Petitioners’ challenge to the determination of respondent LAFCO is in any event barred by the statute of limitations embodied in section 21167 of the Public Resources Code which requires that any action attacking the validity of the action of any public agency based upon CEQA be brought within 180 days from the time said action is taken. The petition herein was not filed until more than eight months after the LAFCO resolution approving the detachment. Petitioners’ argument that the cause of action did not arise until LAFCO’s decision was implemented by respondent Board is disposed of by the decision in Bozung holding that a LAFCO determination which is subject to CEQA is itself a project subject to nullification by writ of mandate. The cause of action clearly arose when the determination was made.

Petitioners’ reliance upon CEQA to nullify the action of respondent Board is misplaced for still another reason. Respondent Board is correct in its assertion that its action was purely ministerial and therefore exempt from CEQA requirements, even if it otherwise qualified as a project. Government Code section 56274 makes it “mandatory for the board of directors of the conducting district or the board of supervisors, as the case may be, to take proceedings for the change of organization” approved by LAFCO. In the case of a detachment, such proceedings can only result in a resolution ordering the territory detached if there is no majority protest (Gov. Code, § 56319), though disapproval is permitted in respect of annexations (Gov. Code, § 56319.1). Consequently, the provisions of section 56294 of the Government Code, stating that, “[a]t any time after the adoption of a resolution of certification . . . the board of supervisors may assume jurisdiction . . .” do not make such action discretionary. It must be construed merely as specifying that such assumption may occur “at any time” after adoption of such resolution of certification.

The negative declaration prepared for and adopted by respondent Board does not, however, aid respondents’ case. If the respective future capabilities of petitioner District and of alternative agencies to provide recreational facilities were required to be considered under CEQA, we would not be prepared to say that the petition failed to show there was a question which could be “fairly argued,” in view of “the existence of serious public controversy.” (No Oil, Inc. v. City of Los Angeles, 13 Cal.3d 68, 75, 85 [118 Cal.Rptr. 34, 529 P.2d 66].) A negative statement would, therefore, not suffice.

Finally, if a negative statement were appropriate, the allegations supporting petitioners’ numerous objections to the procedure employed appear to have sufficient substance to preclude sustaining a demurrer without leave to amend.

Our conclusion, therefore, that the demurrer was properly sustained as to the causes of action based upon CEQA is based upon (1) the total inapplicability of CEQA to the detachment proceedings under the circumstances alleged, (2) the statute of limitations applicable to any challenge to the determination of respondent LAFCO, and (3) the ministerial character of the action taken by respondent Board.

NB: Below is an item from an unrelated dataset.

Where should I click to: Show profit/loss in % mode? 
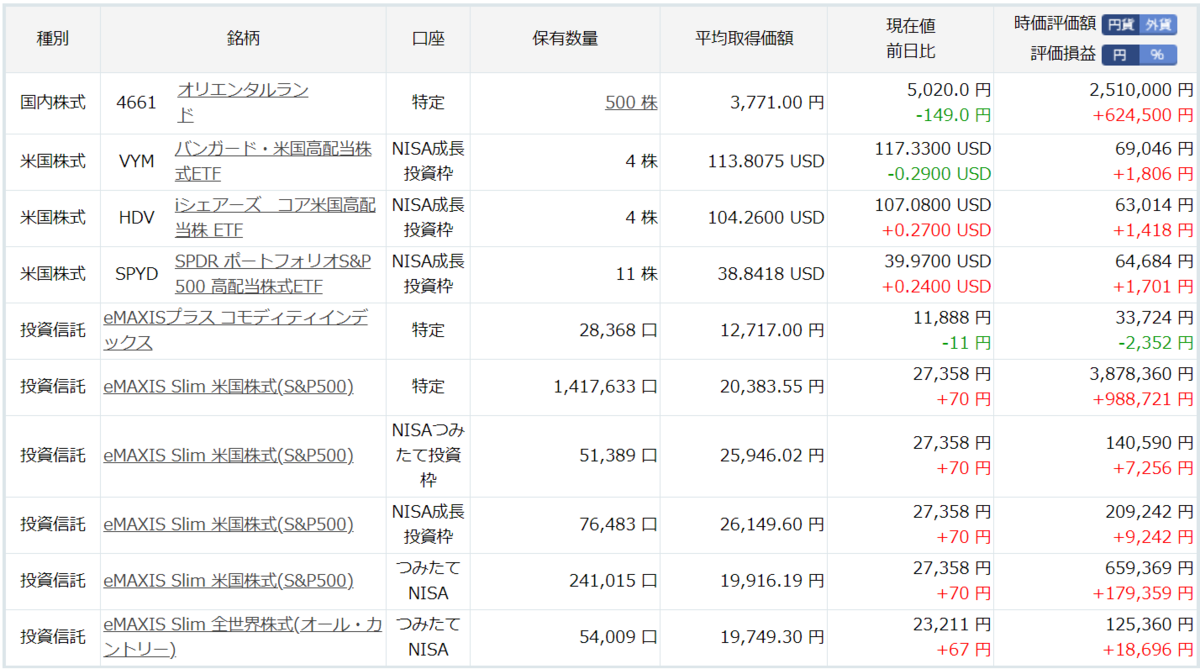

The Delegation of Legislative Power to LAFCOs in the DRA Is Not Unconstitutional

The DRA (Gov. Code, §§ 56000-56550) governs all changes of organization of districts such as petitioner District. Section 56250 thereof (1) invokes the powers granted LAFCOs under the Knox-Nisbet Act (Gov. Code, §§ 54773-54799.5), (2) expands them to include proceedings “to review and approve or disapprove, with or without amendment, wholly, partially or conditionally . . . proposals for changes of organization” of districts, and (3) requires that such powers, except as otherwise provided, “shall be exercised in accordance with the provisions of’ Knox-Nisbet. The provisions, therefore, of Knox-Nisbet defining the powers therein delegated to LAFCOs apply to the exercise of such powers in determinations relating to district annexations and detachments.

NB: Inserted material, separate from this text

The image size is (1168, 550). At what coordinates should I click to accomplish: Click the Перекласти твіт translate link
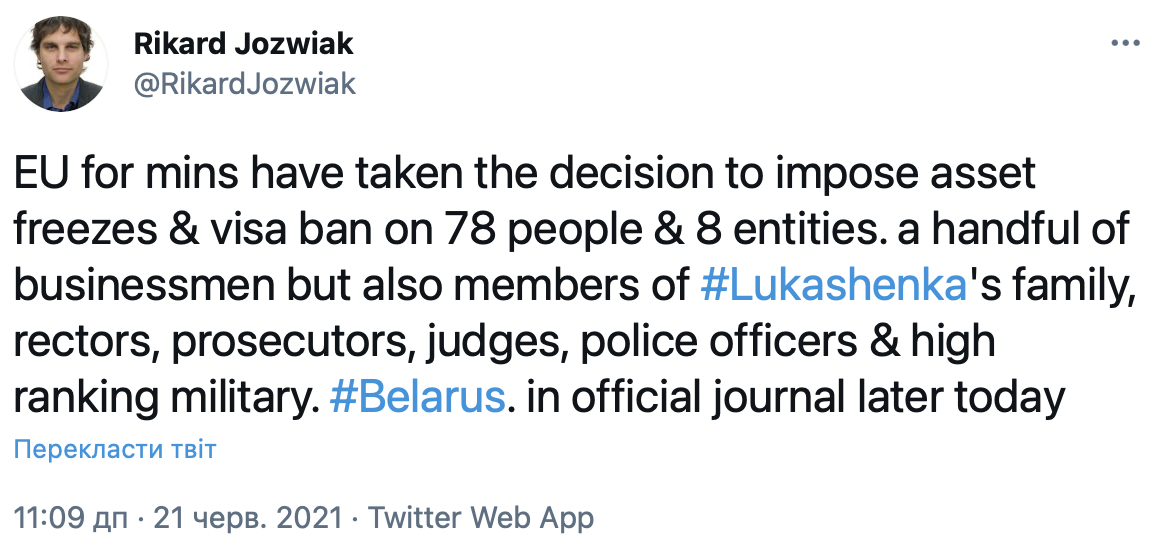click(115, 449)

The provisions of Knox-Nisbet empowering LAFCOs to make determinations with respect to local agency boundaries charge LAFCOs with the duty of carrying out stated purposes and contain detailed specifications of matters to be considered in connection therewith. Government Code section 54774 states the purposes as follows: “Among the purposes of a local agency formation commission are the discouragement of urban sprawl and the encouragement of the orderly formation and development of local governmental agencies based upon local conditions and circumstances.” More specifically, in mandating the development of spheres of influence in each county, said section states: “In order to carry out its purposes and responsibilities for planning and shaping the logical and orderly development and coordination of local governmental agencies so as to advantageously provide for the present and future needs of the county and its communities, the local agency formation commission shall develop and determine the sphere of influence. .. .” In this latter connection, eight specific factors are required to be considered.

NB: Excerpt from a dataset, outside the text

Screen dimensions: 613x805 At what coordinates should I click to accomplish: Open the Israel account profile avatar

Government Code section 54796 governs LAFCOs’ consideration of all proposals and it details eight categories of factors to be considered. The authority delegated to LAFCOs is, therefore, that of making determinations “based upon local conditions and circumstances,” which will promote “the logical and orderly development and coordination of local governmental agencies so as to advantageously provide for the present and future needs of the county and its communities” (Gov. Code, § 54774), taking into account all the factors specified in the 16 subdivisions of section 54774 and 54796 of the Government Code. However, since many of the factors may relate to matters other than the planning function, it has been held in Meyers v. Local Agency Formation Com., 34 Cal.App.3d 955, 960 [110 Cal.Rptr. 422], that LAFCO’s consideration of these numerous factors is limited “to considering the criteria set forth ... only as they relate to the planning function.”

The standard for judging the validity of delegation of legislative power is stated by our Supreme Court in Kugler v. Yocum, 69 Cal.2d 371, 375-377 [71 Cal.Rptr. 687, 445 P.2d 303], as follows: “At the outset, we note that the doctrine prohibiting delegation of legislative power, although much criticized as applied (see, e.g., Witkin, Summary of Cal. Law (7th ed. 1960) p. 1834; 1 Davis, Administrative Law Treatise (1958) § 2.01), is well established in California. ‘The power ... to change a law of the state is necessarily legislative in character, and is vested exclusively in the legislature and cannot be delegated by it....’ (Dougherty v. Austin (1892) 94 Cal. 601, 606-607 [28 P. 834, 29 P. 1092, 16 L.R.A. 161].)....

“Several equally well established principles, however, serve to limit the scope of the doctrine proscribing delegations of legislative power. For example, legislative power may properly be delegated if channeled by a sufficient standard. ‘It is well settled that the legislature may commit to an administrative officer the power to determine whether the facts of a particular cáse bring it within a rule or standard previously established by the legislature . . . .’ (Dominguez Land Corp. v. Daugherty (1925) 196 Cal. 468, 484 [238 P. 703]; see also State Board of Dry Cleaners v. Thrift-D-Lux Cleaners, Inc. (1953) 40 Cal.2d 436, 448 [254 P.2d 29]; Case Note (1959) 6 U.C.L.A.L.Rev. 312 and cases cited therein.)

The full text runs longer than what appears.